Lawmakers offer alternative to cold medicine sales crackdown

emptyhead

Lawmakers offer alternative to cold medicine sales crackdown

http://wlfi.com/2015/12/14/lawmakers-offer-alternative-to-cold-medicine-sales-crackdown/

ANOTHER UNFUNDED MANDATE … requiring Pharmacist to DIAGNOSE… which they are neither trained nor licensed to do… BUT then .. legislators seldom seem concerned about what is legal or illegal.. they just propose bills.. create laws… hoping that no one challenges the law in court as to it constitutionality.  BESIDES… they claim that 80% of the Meth in  this country is imported from south of the border.

INDIANAPOLIS (AP) — Two Indiana lawmakers unveiled a proposal Monday that they think will curb the use of a common cold medicine in the making of methamphetamine while still allowing sick people to buy the drug without a prescription.

Republican Sens. Randy Head and Jim Merritt said pharmacists should have the authority to approve or disapprove sales for medicines containing pseudoephedrine, which is a decongestant used to treat colds and allergies. A rival measure backed by Indiana prosecutors and GOP House Speaker Brian Bosma would require a prescription for such medicines.

The senators say that could get expensive — and time-consuming — because it would require a visit to the doctor just to treat a cold.

Their bill would instead require pharmacists to “make a professional determination” that there is a “legitimate medical and pharmaceutical need” for the cold medicine before allowing the sale, according to the text of the measure.

A similar law in Arkansas has proven effective, they say.

“We know we have a meth problem in Indiana,” said Merritt, R-Indianapolis. “But that doesn’t mean that we should punish everyone who needs to purchase cold medicine for themselves or their family by requiring a prescription. Parents don’t want to, and often cannot, go to the doctor and get a prescription for something like Sudafed every time their child is sick.”

Indiana restricts how much pseudoephedrine-containing medicine one person can buy and tracks sales through a database. But Head, R-Logansport, says the he state still remains a meth-making juggernaut when compared with other states.

“Meth labs are one area that we don’t want to lead in,” said Head. “Something absolutely has to be done about it.”

One of the problems with the state’s current approach is that meth makers can circumvent quantity restrictions by enlisting friends or by paying people to purchase medicine that contains pseudoephedrine.

Pharmacists are “the natural bottleneck for stopping the sale of pseudoephedrine” to meth cooks, Head said. “We can attack the meth lab problem without making you go to your doctor.”

Those who advocate for requiring a doctor’s prescription to buy pseudoephedrine have raised doubts about the effectiveness of proposals like the one the senators proposed — a concern Head acknowledged.

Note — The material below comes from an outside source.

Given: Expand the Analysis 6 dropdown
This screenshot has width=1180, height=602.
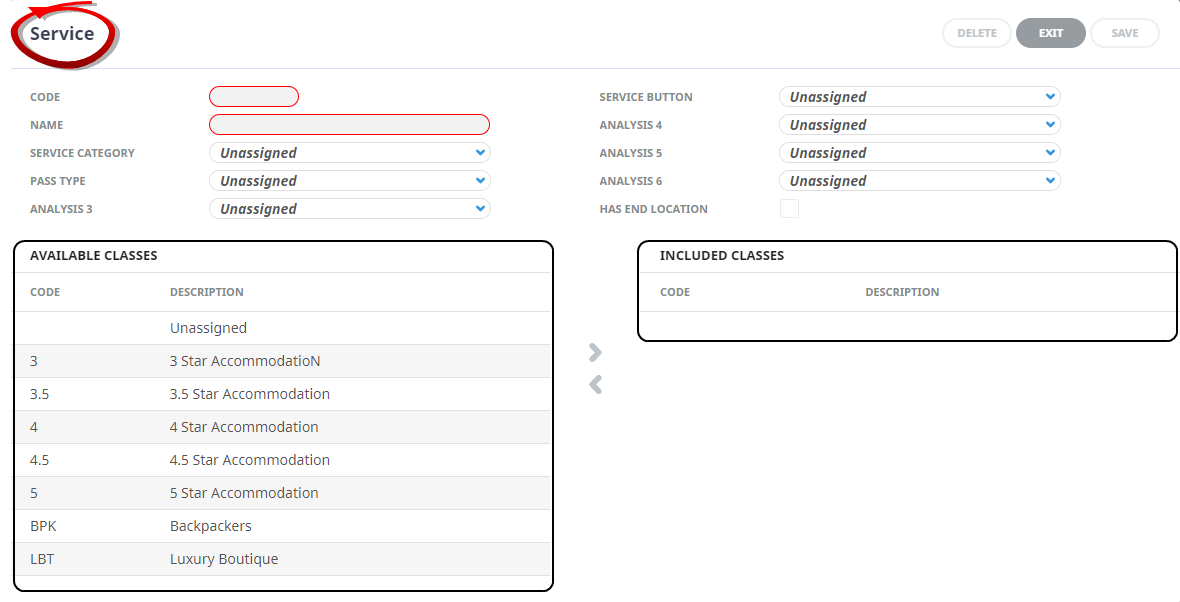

“I wish we had a perfect solution, but we want to stop Sudafed from getting to … meth cooks while allowing legitimate users to have the most freedom possible, and that’s the balance that were trying to strike here,” he said.

One Response

  1. It never ceases to amaze me the amount of unmitigated “mierda del toro” that comes out of the statehouses. The Beltway Bunch is whole ‘nuther discussion. When I practiced pharmacy in a retail setting, I used to do the quasi-diagnosis drill in deciding to sell insulin syringes as an OTC item. In my state, a diabetic can purchase insulin syringes without benefit of a prescription. I’d ask a standard set of questions to see if the person wishing to purchase the syringes knew anything about insulin dosing. A genuine insulin dependent diabetic would know the answers to the questions as they simply related to me the truth of the portion of their regimen that I was inquiring about. There were a few to whom I sold the syringes to that I’m pretty sure were addicts, but they knew the answers, so I sold them. How hard does one suppose it will be for a meth lab agent to give the “correct” answers to the Indiana pharmacist in order to score some Sudafed for the chemist?

    As to requiring a prescription, that’s a huge waste of time, money and finite health care resources. If that “Sudafed-by-Rx-Only” measure does pass, I give it two years before it is repealed and the bill sponsors will be gone by the next election. This failed public policy called the War on Drugs has got to come to a screeching halt. The sheer ignorance and obstinance of the State is harming and killing more people and creating more suffering than if all these “controlled substances” were, at the least, decriminalized at the level of the end user. It’s time for a harm reduction model to replace the prohibition model. As I’ve said numerous times in this space, take a look at Portugal. Their 15 year old policy is a move in the right direction.